The survey, also known as the Programme for the International Assessment of Adult Competencies (PIAAC), was launched by Androulla Vassiliou, European Commissioner for Education, Culture, Multilingualism and Youth, and Ángel Gurría, Secretary General of the Organisation for Economic Co-operation and Development (OECD). "The Survey of Adult Skills points to weaknesses in our education and training systems that must be addressed if we are to equip people with the high-level skills they need to succeed in life. It's not acceptable that that one fifth of our population has only low levels of skills. We have to fix this problem. There are no short-cuts. At EU and national level, we have to invest more efficiently in better education and better training."
The Survey's key findings:
- 20% of the EU working age population has low literacy and numeracy skills: the figure is higher among the unemployed who are likely to be caught in a 'low-skills trap' because they do little or no adult learning;
- 25% of adults lack the digital skills needed to effectively use ICT (addressing this is one of the objectives of the Commission's new Opening up Education initiative);
- There are striking differences between countries in skills provided through formal education: recent school leavers with an upper secondary qualification in some Member States have similar or better skills than higher education graduates in others;
- Lifelong learning policies must aim at sustaining skills over time given the gaps between generations revealed by the survey and the significant economic and social benefits of higher skills.

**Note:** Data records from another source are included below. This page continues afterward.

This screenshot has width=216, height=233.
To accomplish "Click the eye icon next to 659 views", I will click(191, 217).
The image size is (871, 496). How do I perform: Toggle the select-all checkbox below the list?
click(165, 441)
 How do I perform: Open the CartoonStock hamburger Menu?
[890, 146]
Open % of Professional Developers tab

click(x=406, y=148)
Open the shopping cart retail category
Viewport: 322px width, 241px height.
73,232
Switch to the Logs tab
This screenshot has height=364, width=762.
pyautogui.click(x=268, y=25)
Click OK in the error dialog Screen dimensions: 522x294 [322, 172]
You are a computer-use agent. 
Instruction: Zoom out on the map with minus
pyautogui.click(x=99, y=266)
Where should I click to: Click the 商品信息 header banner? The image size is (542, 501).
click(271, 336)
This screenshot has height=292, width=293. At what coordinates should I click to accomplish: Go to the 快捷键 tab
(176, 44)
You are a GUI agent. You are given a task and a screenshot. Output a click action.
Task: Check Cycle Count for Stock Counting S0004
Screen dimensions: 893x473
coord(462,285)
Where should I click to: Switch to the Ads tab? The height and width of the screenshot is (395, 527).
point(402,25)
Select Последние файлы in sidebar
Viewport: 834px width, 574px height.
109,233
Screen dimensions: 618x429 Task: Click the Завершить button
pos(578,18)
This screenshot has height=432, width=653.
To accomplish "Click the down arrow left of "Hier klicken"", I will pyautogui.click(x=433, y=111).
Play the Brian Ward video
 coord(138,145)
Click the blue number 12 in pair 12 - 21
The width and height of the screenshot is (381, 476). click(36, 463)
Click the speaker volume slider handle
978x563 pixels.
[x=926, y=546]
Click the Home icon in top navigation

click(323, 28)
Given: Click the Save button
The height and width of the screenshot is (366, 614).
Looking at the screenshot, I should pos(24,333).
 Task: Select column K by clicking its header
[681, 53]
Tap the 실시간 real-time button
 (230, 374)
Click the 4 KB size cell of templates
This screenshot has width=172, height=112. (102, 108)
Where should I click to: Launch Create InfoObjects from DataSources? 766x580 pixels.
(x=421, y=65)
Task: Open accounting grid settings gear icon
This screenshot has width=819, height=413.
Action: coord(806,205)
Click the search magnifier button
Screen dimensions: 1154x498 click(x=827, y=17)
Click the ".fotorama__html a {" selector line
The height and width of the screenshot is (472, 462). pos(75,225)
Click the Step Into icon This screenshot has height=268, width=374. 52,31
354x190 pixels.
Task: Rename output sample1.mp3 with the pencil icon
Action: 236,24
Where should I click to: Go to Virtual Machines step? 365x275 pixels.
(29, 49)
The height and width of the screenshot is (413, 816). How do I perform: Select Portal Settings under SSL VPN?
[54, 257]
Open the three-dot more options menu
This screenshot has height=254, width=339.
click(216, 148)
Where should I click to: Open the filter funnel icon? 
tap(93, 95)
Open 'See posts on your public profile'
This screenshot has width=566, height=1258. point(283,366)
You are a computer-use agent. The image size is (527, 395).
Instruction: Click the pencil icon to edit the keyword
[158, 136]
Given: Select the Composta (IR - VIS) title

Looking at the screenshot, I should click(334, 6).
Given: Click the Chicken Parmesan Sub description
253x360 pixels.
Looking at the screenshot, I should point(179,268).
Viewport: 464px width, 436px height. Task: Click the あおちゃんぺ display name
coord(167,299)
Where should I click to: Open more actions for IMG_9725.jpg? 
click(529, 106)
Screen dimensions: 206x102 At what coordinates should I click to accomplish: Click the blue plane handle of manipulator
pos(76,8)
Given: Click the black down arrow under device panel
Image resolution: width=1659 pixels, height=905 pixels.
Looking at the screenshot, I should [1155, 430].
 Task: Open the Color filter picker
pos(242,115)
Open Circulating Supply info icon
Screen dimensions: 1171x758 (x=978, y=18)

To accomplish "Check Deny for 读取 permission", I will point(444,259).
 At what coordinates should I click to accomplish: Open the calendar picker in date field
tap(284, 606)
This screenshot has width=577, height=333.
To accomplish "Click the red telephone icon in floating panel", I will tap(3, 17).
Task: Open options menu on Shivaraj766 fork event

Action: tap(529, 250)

Differences between Member States
The evidence from the data collected by the OECD shows significant differences between Member States. Examples are given below:
- One adult in five has low literacy or numeracy skills in Ireland, France, Poland and the UK. This rises to almost one adult in three in Spain and Italy.
- More than 40% of the adult population in the Netherlands, Finland and Sweden have high problem solving skills in ICT environments, while almost one in five adults have no computer experience in Spain, Italy, Cyprus, Poland and Slovakia.
- Literacy scores from recent upper secondary school graduates in the Netherlands and Finland are close to or better than those of higher education graduates in Ireland, Spain, Italy, Cyprus and the UK (England/Northern Ireland).
- In Belgium (Flanders), Spain, France and Finland, the level of proficiency in literacy and numeracy among 25-34 year olds is significantly better than the generation aged 55-65.
The survey findings and their implications for education and training will be discussed with Member States to help identify actions to remedy weaknesses. The new Erasmus+ programme for education, training and youth will support projects aimed at developing and upgrading adult skills. The survey can also help Member States define priorities to finance from the 2014-2020 European Social Fund, which is a key source of investment in skills and training and can also improve access to training for vulnerable groups.